→ WHAT YOU HAVE TO DO:
Quote the lines below verbatim, from the first line through the line containing "pos(763,16)".
## start
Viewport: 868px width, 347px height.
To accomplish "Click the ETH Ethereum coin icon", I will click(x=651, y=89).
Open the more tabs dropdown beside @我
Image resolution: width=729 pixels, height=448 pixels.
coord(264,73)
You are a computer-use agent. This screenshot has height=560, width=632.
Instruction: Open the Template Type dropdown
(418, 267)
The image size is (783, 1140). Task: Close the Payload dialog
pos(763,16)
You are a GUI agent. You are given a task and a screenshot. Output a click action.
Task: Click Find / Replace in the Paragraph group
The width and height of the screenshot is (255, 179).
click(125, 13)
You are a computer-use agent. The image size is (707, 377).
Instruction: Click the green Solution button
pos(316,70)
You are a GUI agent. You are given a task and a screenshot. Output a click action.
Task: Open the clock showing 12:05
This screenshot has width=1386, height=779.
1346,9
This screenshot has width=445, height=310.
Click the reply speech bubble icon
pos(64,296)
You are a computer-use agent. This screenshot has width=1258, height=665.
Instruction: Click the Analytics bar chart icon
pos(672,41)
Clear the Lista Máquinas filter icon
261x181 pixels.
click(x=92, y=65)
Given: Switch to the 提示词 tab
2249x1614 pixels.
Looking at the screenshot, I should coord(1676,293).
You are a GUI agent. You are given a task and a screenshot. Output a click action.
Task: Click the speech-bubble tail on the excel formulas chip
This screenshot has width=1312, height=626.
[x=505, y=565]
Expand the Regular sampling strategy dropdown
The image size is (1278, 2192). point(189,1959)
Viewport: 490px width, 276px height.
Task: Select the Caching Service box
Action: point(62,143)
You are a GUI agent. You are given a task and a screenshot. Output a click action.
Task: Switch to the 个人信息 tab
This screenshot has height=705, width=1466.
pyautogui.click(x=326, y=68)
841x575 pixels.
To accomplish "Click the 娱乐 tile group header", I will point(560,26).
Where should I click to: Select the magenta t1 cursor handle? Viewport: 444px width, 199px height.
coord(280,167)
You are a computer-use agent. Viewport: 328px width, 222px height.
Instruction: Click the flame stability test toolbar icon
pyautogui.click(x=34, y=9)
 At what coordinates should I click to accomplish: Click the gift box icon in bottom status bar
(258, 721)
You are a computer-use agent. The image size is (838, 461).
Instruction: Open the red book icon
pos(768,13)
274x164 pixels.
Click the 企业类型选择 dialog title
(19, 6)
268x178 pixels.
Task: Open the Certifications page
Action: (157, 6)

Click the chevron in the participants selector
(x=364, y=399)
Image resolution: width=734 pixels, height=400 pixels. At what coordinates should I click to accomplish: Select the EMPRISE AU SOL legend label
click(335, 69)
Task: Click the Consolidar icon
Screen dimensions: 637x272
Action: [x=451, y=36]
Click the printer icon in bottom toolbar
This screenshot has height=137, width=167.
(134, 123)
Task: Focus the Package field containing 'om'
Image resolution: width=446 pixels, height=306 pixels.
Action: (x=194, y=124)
## end
→ ANSWER FOR THIS EXERCISE:
Viewport: 868px width, 347px height.
To accomplish "Click the ETH Ethereum coin icon", I will click(x=651, y=89).
Open the more tabs dropdown beside @我
Image resolution: width=729 pixels, height=448 pixels.
coord(264,73)
You are a computer-use agent. This screenshot has height=560, width=632.
Instruction: Open the Template Type dropdown
(418, 267)
The image size is (783, 1140). Task: Close the Payload dialog
pos(763,16)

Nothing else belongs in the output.